Seçilmiş Bölüm.

>>>>

MÜSLÜMAN OLMAYANLARLA EVLENMEK CAİZ MİDİR?
Gayri müslimlerle evlenme konusu, Kur'an'ın bağlam ve bütünlüğüne götürüldüğünde Allah'ın izin ve inayetiyle çözülmesi kolay olan konulardandır.
Yeryüzünün bütün bölgelerinde din ve inanç sahiplerinin bir arada yaşamak zorunda olması gayri müslimlerle evlenme konusunun önemini artırmaktadır.
İlk önce konu ile ilgili âyetlere bir göz atalım.
"İman etmedikçe "müşrik" kadınlarla evlenmeyin.
Hoşunuza gitse bile, "müşrik" bir kadından, iman sahibi bir cariye kesinlikle daha hayırlıdır.
İman etmedikçe "müşrik" erkeklerle de evlenmeyin.
Hoşunuza gitse bile, müşrik birisinden iman etmiş bir köle kesinlikle daha hayırlıdır.
Onlar (müşrikler) cehenneme çağırır.
Allah ise izni (ve tevhid dini) ile cennete çağırır. Allah, düşünüp anlasınlar diye âyetlerini insanlara açıklar"
(Bakara-221)
Yukarıdaki âyette bulunan "Müşrikler cehenneme çağırır" cümlesi önemlidir.
Yani din konusunu bilmeyen birine şirk dinini kabul ettirmede müşrikler bir bilgi ve yeteneğe sahip olmaları gerekir.
(Bakara, 221)
"...Mümin kadınlardan iffetli olanlar ile daha önce kendilerine kitap verilenlerden iffetli kadınlar da, mehirlerini vermeniz şartıyla namuslu olmak,
zina etmemek ve gizli dost tutmamak üzere size helaldir.
Kim Allah'ın hükümlerine iman etmezse onun ameli boşa gitmiştir. O ahirette de hüsrana uğrayanlardan olacaktır"

<<<<

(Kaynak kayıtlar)
>>>>

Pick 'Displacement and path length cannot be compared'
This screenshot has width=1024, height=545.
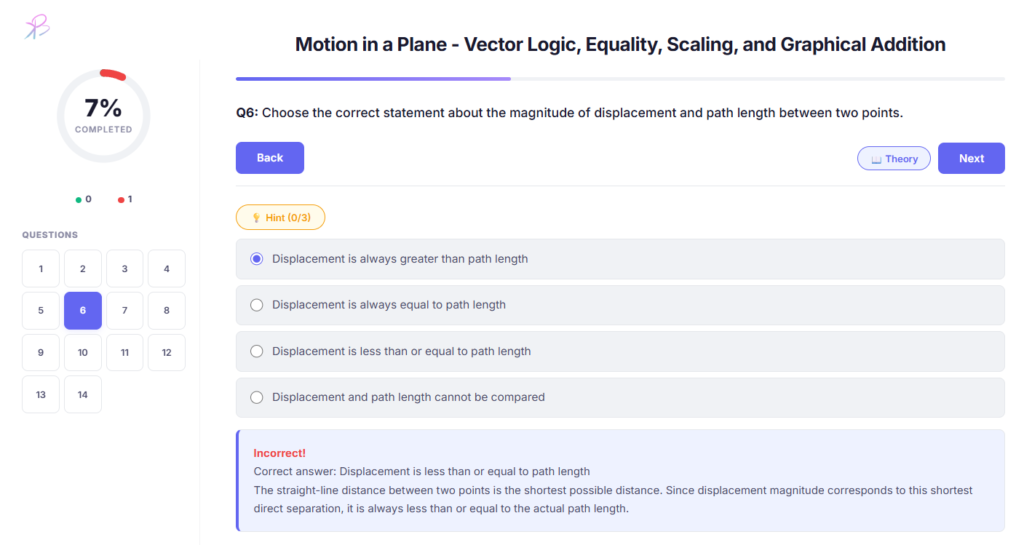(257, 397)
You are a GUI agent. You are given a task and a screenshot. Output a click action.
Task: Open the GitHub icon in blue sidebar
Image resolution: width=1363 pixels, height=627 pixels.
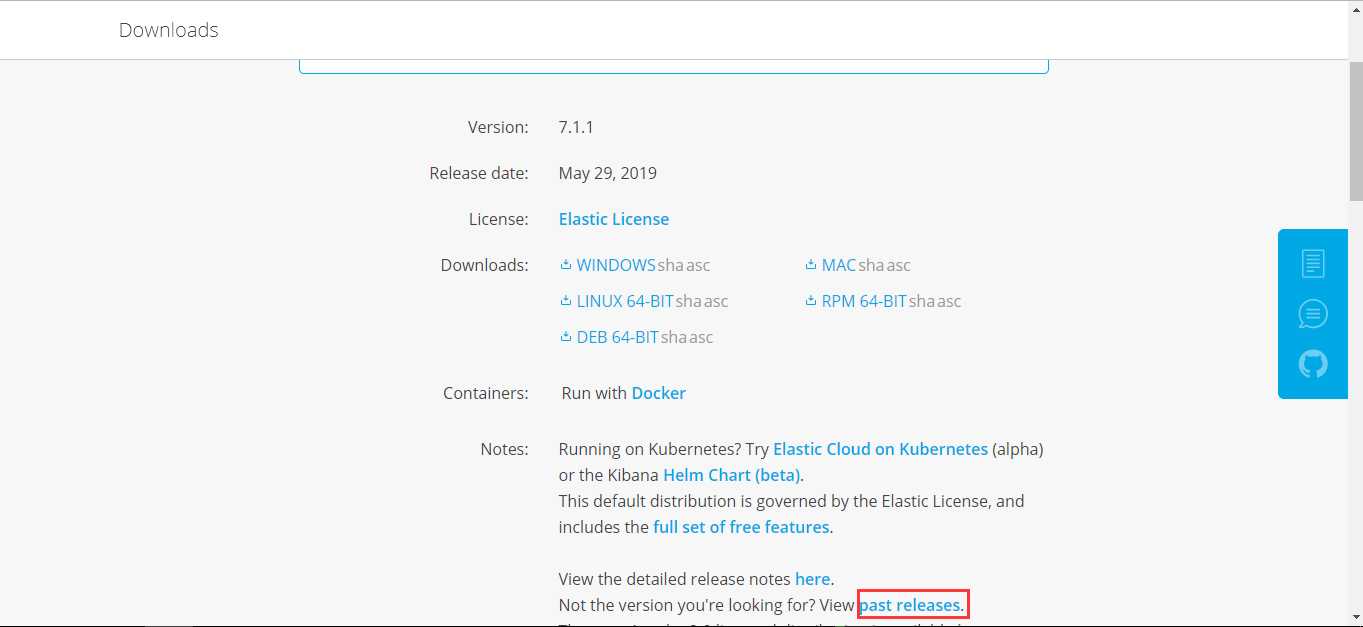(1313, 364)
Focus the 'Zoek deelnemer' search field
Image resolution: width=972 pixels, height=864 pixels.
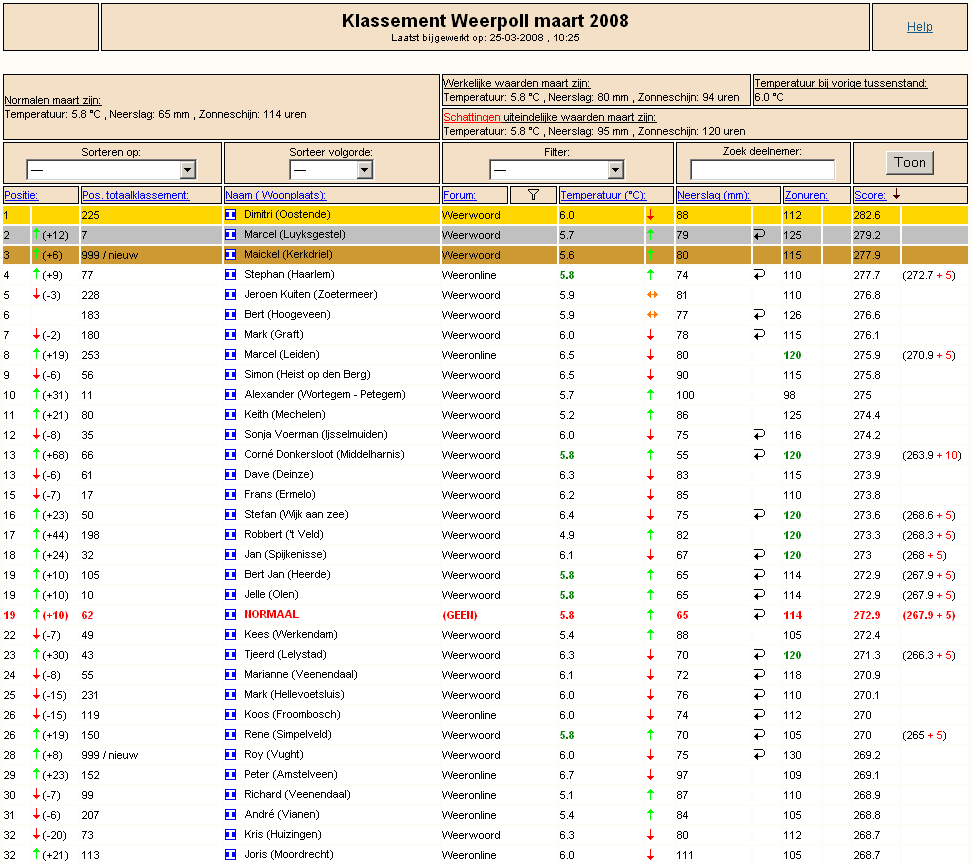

<<<<
>>>>

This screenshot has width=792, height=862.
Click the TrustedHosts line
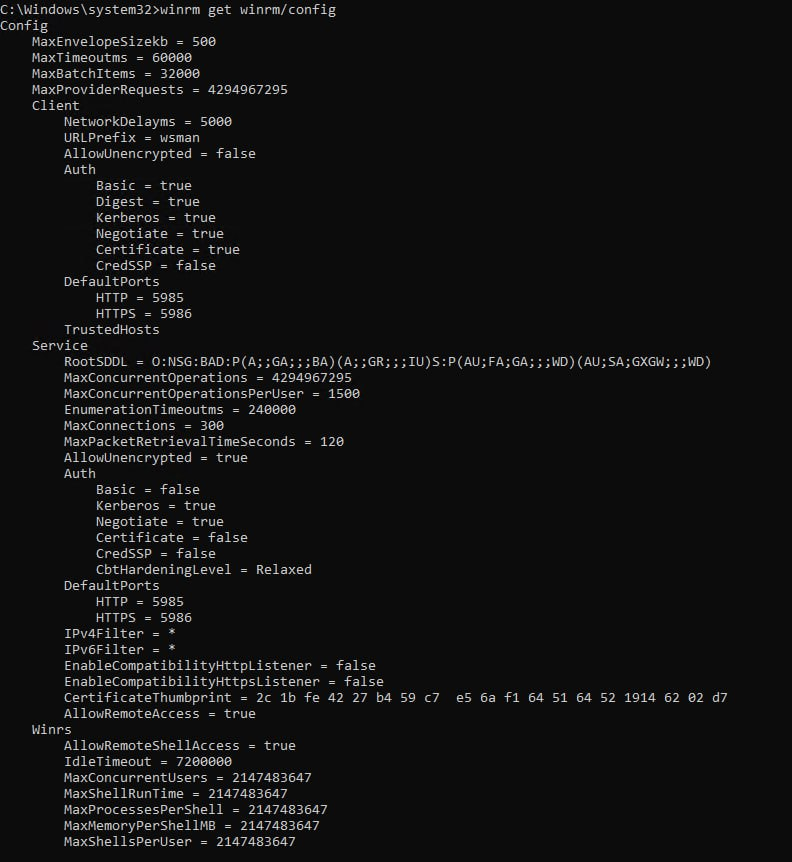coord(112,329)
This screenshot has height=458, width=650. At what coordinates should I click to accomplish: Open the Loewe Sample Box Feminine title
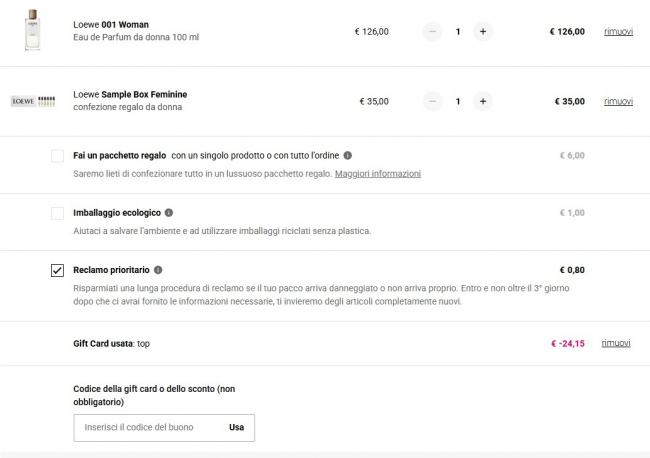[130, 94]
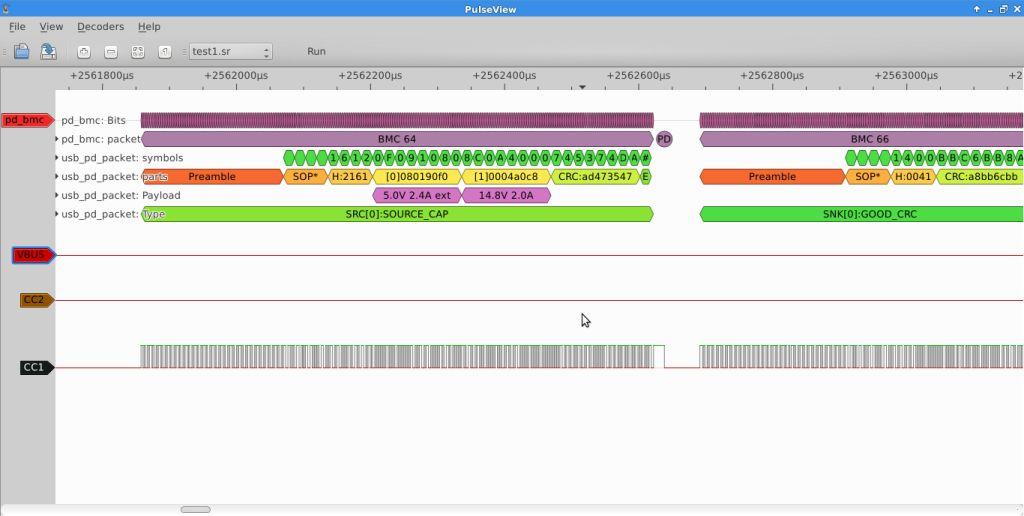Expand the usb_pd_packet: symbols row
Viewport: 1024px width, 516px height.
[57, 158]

<<<<
>>>>

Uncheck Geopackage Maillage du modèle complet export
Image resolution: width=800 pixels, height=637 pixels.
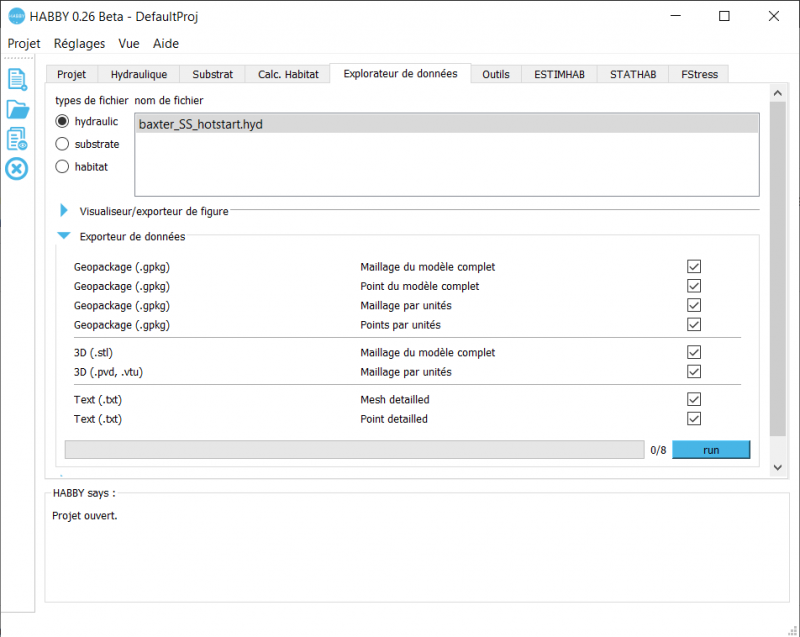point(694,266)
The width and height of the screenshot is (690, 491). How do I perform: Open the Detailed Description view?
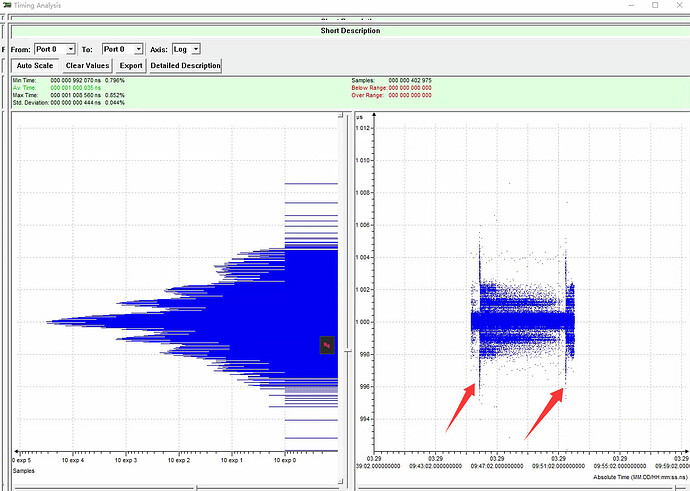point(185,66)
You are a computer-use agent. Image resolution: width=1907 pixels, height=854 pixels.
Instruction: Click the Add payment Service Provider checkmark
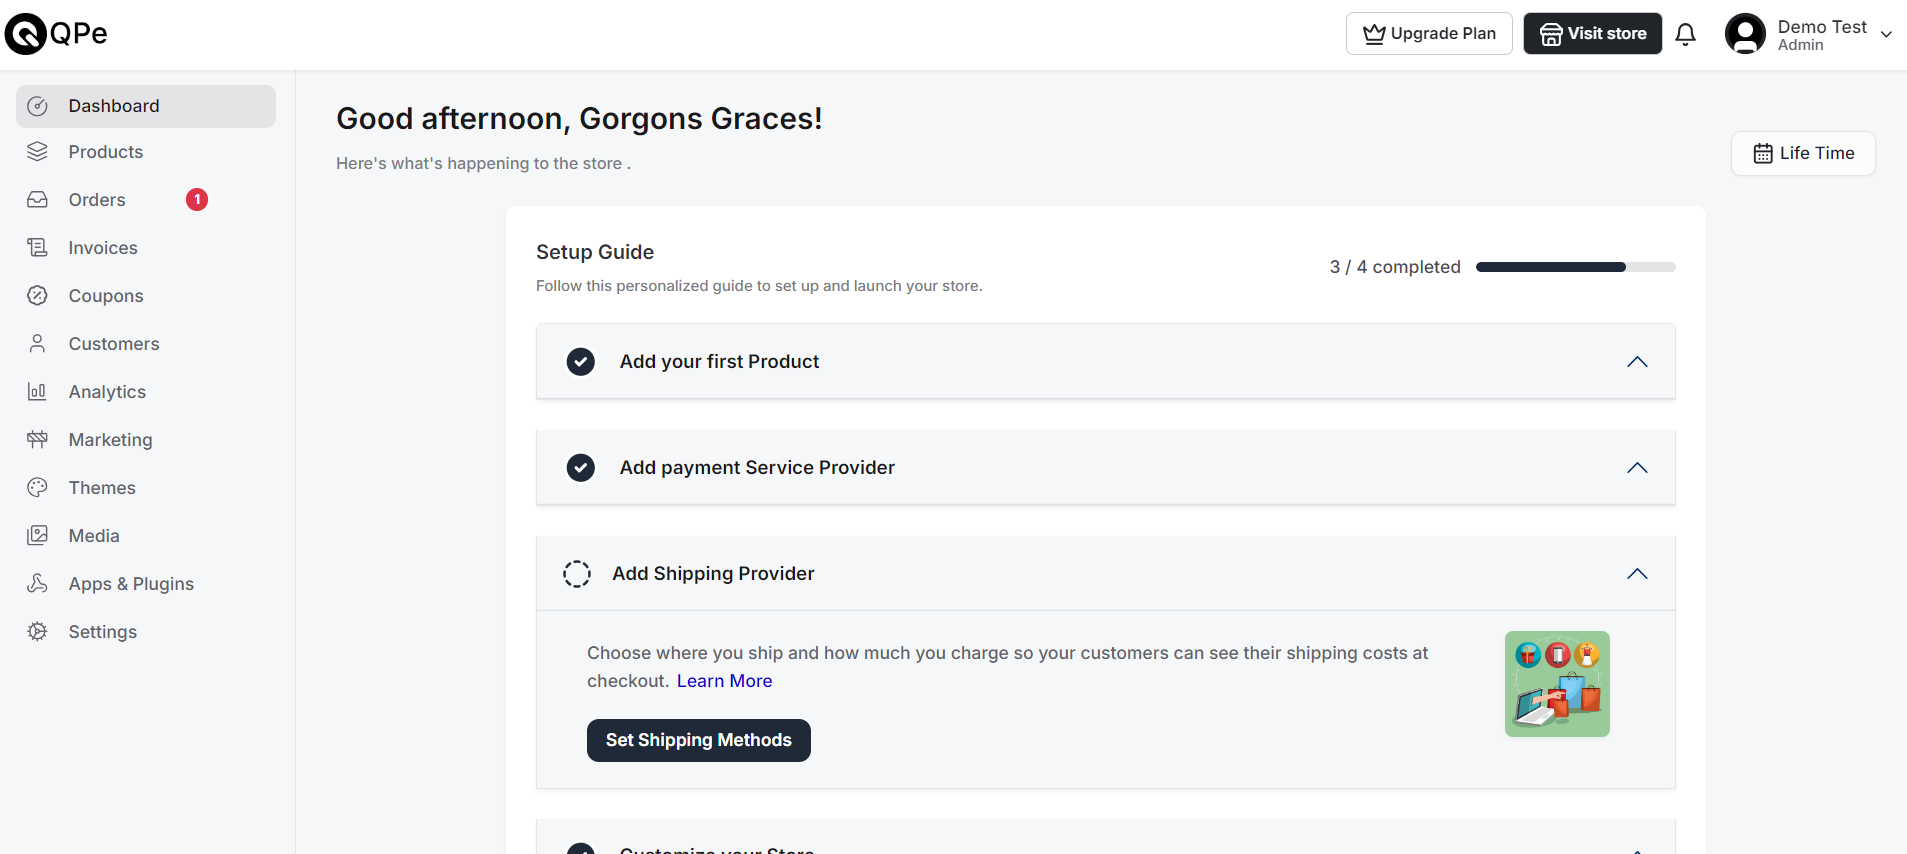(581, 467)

<<<<

Çalışma Talimatı.
Seçilmiş bölüme göre aşağıdaki soruları cevaplayın.
(a) Gayri müslimlerle evlenme konusunun önemini ne artırmaktadır?
(b) Bakara 221. âyette müşriklerin ve Allah'ın neye çağırdığı söylenir?
(c) Daha önce kendilerine kitap verilenlerden iffetli kadınlar hangi şartla ve ne üzere helal kılınmıştır?

Tam Cevap.
(a) Yeryüzünün bütün bölgelerinde din ve inanç sahiplerinin bir arada yaşamak zorunda olması bu konunun önemini artırmaktadır.
(b) Müşrikler cehenneme çağırır; Allah ise izni (ve tevhid dini) ile cennete çağırır.
(c) Bu kadınlar mehirlerinin verilmesi şartıyla ve namuslu olmak, zina etmemek, gizli dost tutmamak üzere helal kılınmıştır.